Officials updated the quarantine guidelines at a time when many Americans are no longer paying attention to the pandemic. Social distancing and self-isolation have become increasingly divisive around the country, and the CDC seems to be altering its approach based on the way people live their lives.
“We know that Covid-19 is here to stay,” Greta Massetti, a CDC epidemiologist, said at a news briefing on Thursday. “High levels of population immunity due to vaccination and previous infection, and the many tools that we have available to protect people from severe illness and death, have put us in a different place.”
While the number of new COVID-19 infections has declined dramatically over the last six months, the pandemic remains a threat. The highly contagious BA.5 subvariant of Omicron is spreading fast with more than 100,000 new cases and nearly 500 deaths being reported every day on average.
But Americans grew tired of wearing masks and social distancing a long time ago.
“I think they are attempting to meet up with the reality that everyone in the public is pretty much done with this pandemic,” said Michael T. Osterholm, an infectious disease expert at the University of Minnesota, referring to the CDC.
The last time officials updated the isolation guidelines was back in February when the agency reduced the isolation timeline for many Americans. But rising vaccination rates and built-in immunity from prior infections have reduced the threat of the virus.
The CDC still notes that people may want to stay six feet away from others and avoid large groups if they are worried about their health.
Even though those exposed to the virus no longer need to self-isolate, they should wear a mask for 10 days and get tested for the virus on Day 5, according to the new guidelines. The change applies to all Americans regardless of whether they have had their shots. Finding out who is vaccinated and who is not could be onerous for schools and businesses.
The guidelines around masking have not changed. The agency still recommends people keep their face masks on when indoors in an area where transmission levels are high.
Anyone who tests positive for COVID-19 should still self-isolate for five days. Those who had moderate or severe illness, or are immunocompromised, should isolate through Day 10.
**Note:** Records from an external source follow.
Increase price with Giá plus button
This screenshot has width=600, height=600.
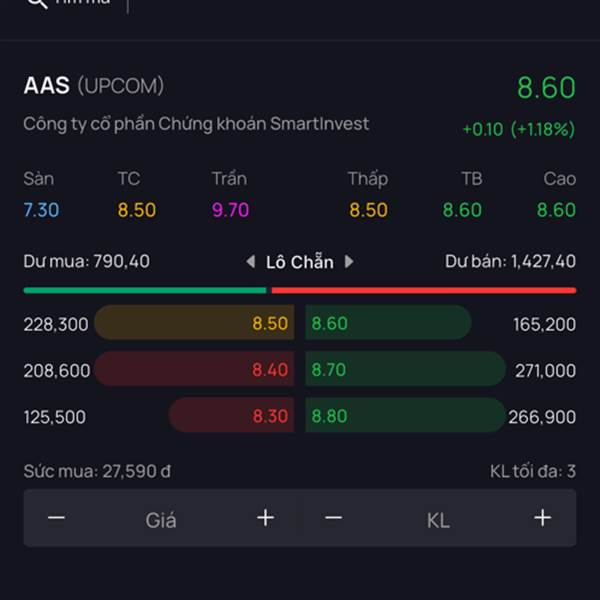(265, 518)
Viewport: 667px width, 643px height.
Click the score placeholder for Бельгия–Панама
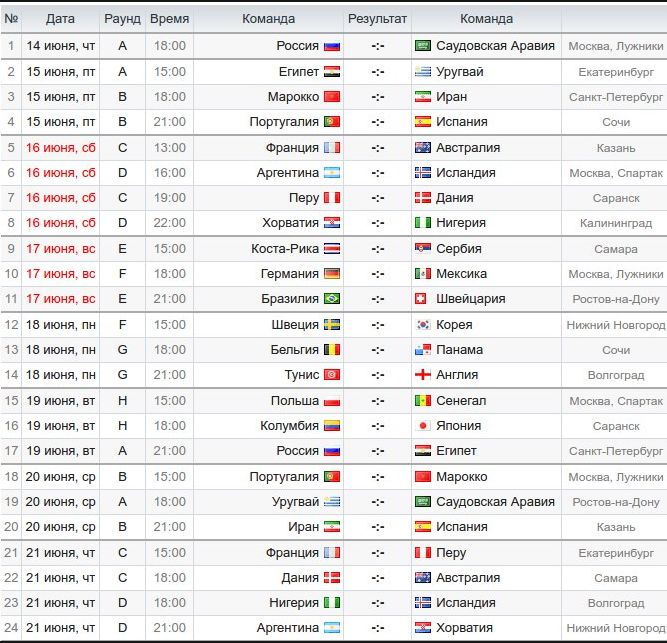[377, 350]
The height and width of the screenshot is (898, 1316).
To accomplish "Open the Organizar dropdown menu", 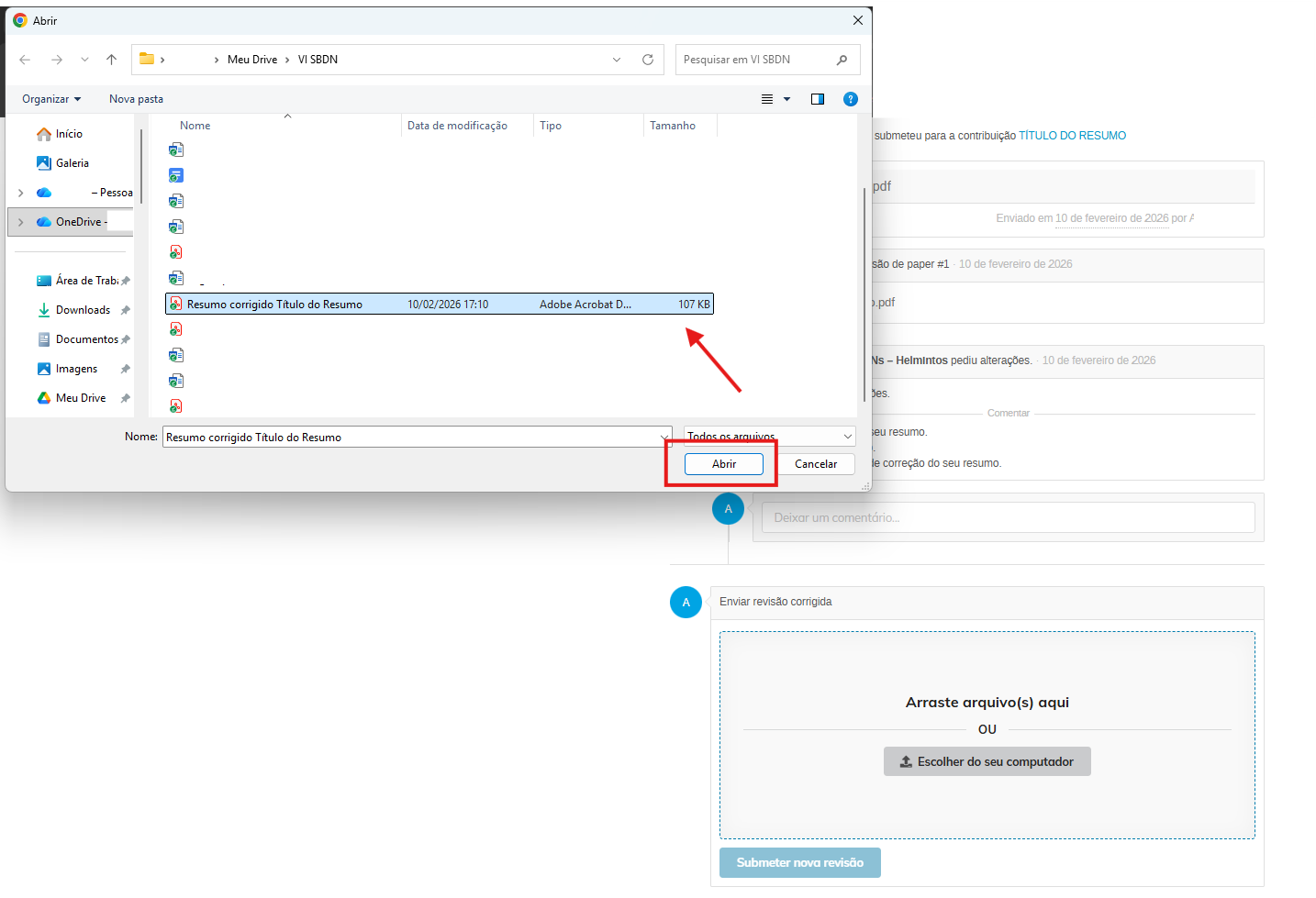I will pyautogui.click(x=51, y=99).
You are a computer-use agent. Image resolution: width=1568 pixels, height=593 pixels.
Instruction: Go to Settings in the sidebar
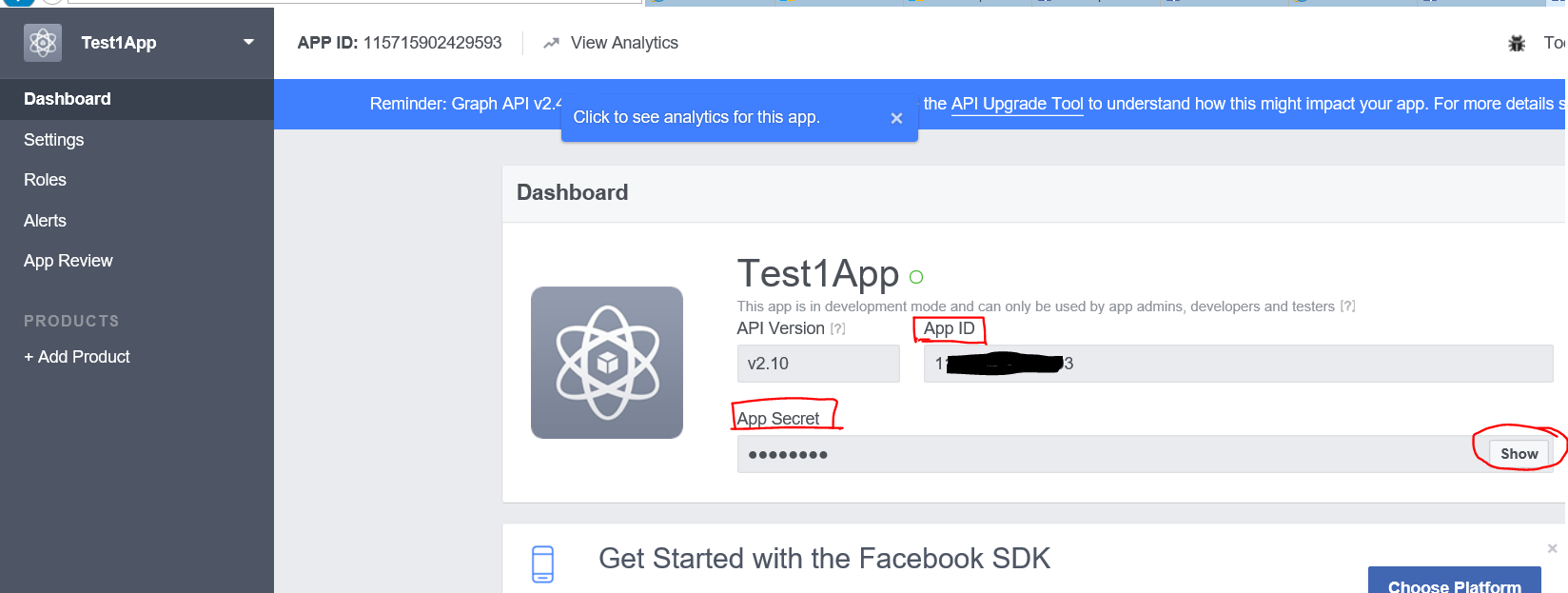point(54,140)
The shift in policy denotes a change in approach for public health officials. They are no longer concerned with the slow transmission of the virus. They are more focused on preventing severe illness.
COVID-19 is clearly here to stay, and many experts praised the agency for its pragmatic approach to living with the virus.
“I think this a welcome change,” said Amesh Adalja, a senior scholar at the Johns Hopkins Center for Health Security. “It actually shows how far we’ve come.”
However, experts noted that the pandemic is not over, and the guidelines could still change if the country gets hit with another variant or subvariant.
Meanwhile, vaccination rates have flatlined.
“Obviously, we have to do more work to make sure that more people avail themselves of the protection that those tools have to offer and that more people can access those tools,” said Jennifer Nuzzo, director of the Pandemic Center at the Brown University School of Public Health. “I do think there’s been an overall dial-back in the ground game that’s needed to get people vaccinated.”
The new rules are expected to have a noticeable impact on schools.
Unvaccinated students no longer need to test frequently in order to remain in the classroom, an approach known as “test to stay.” The CDC no longer recommends a practice known as cohorting, in which schools divide students into smaller groups and limit contact between them to reduce the risk of viral transmission.
The change should help students and educators get back to normal in the new school year.
“This really will help to minimize the impact of Covid-19 on education,” said Christina Ramirez, a biostatistician at the University of California, Los Angeles.
The agency also put more emphasis on environmental factors that can reduce transmission instead of focusing on individual behavior. For example, the guidelines put a renewed emphasis on ventilation.
“Good ventilation is something that helps reduce the risk of transmission that isn’t political and doesn’t require any behavior change,” said Joseph Allen, a Harvard University researcher who studies indoor environmental quality.